> **Exercise prompt**
Could you rewrite the paragraph beginning "Sheriff's deputies initially thought" in the Garden of Angels article as a short list of its main facts?

> **Document excerpt**
__________________________________________________
The Garden of Angels; In Death, Discarded Babies Are Adopted by A Stranger


The San Diego Union-Tribune
July 12, 1998, Sunday

Domestic-Church.Com - Vindication - The Garden of Angels

SOURCE: Copley News Service

BYLINE: Norma Meyer LOS ANGELES


Editor's Note: Be warned, this article is horrifying, but ultimately beautiful. It's about a woman who on her own time and money retrieves dead, abandoned newborn babies and gives them a name and a resting place in a plot called the Garden of Angels.

It's also about the effect her actions have had on cops, coroners, and everyone else who's come in contact with her activities. Many would say that she's wasting her time, better to help the living. Others would call this story sentimental, pointless drivel. I think it says volumes about the enduring importance and necessity of ritual and the undeniable difference between man and animal.


LOS ANGELES
The nauseating stench of death chokes the air in the "body pickup area" of the county morgue. Debi Faris wears a mask over her nose and latex gloves as she hovers over a small gurney carrying a pint-sized corpse wrapped in plastic from an autopsy and bundled with ropes.

It has become a heart-wrenching routine.

Steeling herself, Faris replaces the dirtied sheeting with clean plastic, and swaddles a tiny body, which was stored for three months in a cold crypt, in a cozy receiving blanket flocked with tiny pastel footprints and handprints.

Slowly and lovingly, she tucks each side of the soft comforter around the newborn who was never rocked to sleep. Then Faris, herself a mother of three, cradles a stranger's dead child and carries it to a 2-foot-long pale pink casket in her Dodge Caravan.

"It's just hard to believe that someone can do that to a human being," Faris says quietly, her eyes teary and her chest heaving.

She snugly wraps the blanketed remains in a crocheted afghan inside the coffin, places a doll and a single yellow rose atop and snaps the lid shut.

At the Los Angeles County Coroner's Office, the red-haired, 20-inch girl was tagged Baby Jane Doe No. 21.

Faris named her Grace.

Grace was discovered in March by two 13-year-old boys who saw her body floating face down in 14 feet of water in the California Aqueduct in Palmdale.

Sheriff's deputies initially thought she may have been strangled before being dumped, although they may never know for sure because the body was badly decomposed. Some of her organs were missing, but her lifeline to her mother, the umbilical cord, was still attached.

If Faris hadn't offered to collect Grace — and others before her — she would have been cremated like the other unclaimed bodies at the morgue and unceremoniously put in a common grave.

In death, however, the discarded have been adopted.

Two years ago — in a touching gesture that would eventually extend to all of Southern California and across the country — Faris began burying the children, most of them infants, who, especially in Los Angeles County, turn up with horrifying regularity in trash cans, on roads, on front lawns and on beaches.

Wanting to give the castoffs a name and a dignified funeral, Faris and her husband, Mark, paid $27,000 for 44 small plots in Desert Lawn Cemetery in Calimesa, a Riverside County town along Interstate 10.
__________________________________________________
> **Data under study**

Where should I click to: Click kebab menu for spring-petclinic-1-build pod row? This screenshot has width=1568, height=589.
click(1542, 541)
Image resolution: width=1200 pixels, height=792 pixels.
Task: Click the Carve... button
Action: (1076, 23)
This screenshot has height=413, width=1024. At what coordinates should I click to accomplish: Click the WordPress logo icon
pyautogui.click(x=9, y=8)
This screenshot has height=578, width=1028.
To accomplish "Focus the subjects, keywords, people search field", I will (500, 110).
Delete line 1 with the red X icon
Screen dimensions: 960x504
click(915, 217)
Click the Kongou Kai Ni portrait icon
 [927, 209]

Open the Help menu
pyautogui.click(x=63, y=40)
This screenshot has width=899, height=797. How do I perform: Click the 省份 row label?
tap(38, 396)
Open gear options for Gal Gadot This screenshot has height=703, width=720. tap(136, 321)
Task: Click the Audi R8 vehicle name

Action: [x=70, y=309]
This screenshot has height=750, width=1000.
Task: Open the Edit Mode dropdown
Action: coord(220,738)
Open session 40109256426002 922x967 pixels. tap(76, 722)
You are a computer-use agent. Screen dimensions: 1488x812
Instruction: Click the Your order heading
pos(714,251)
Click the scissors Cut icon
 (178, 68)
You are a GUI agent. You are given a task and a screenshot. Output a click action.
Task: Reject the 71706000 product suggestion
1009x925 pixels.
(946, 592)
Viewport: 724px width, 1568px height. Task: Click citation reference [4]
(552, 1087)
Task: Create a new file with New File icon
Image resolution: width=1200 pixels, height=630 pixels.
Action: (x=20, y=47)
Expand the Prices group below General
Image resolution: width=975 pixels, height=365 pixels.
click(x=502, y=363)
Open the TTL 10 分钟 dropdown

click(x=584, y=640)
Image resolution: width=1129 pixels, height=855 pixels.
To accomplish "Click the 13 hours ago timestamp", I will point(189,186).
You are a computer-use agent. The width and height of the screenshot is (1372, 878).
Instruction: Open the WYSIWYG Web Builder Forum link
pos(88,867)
__________________________________________________
> **Answer box**
- Sheriff's deputies first thought the baby may have been strangled before being dumped.
- They may never know for sure because the body was badly decomposed.
- Some of her organs were missing.
- Her umbilical cord was still attached.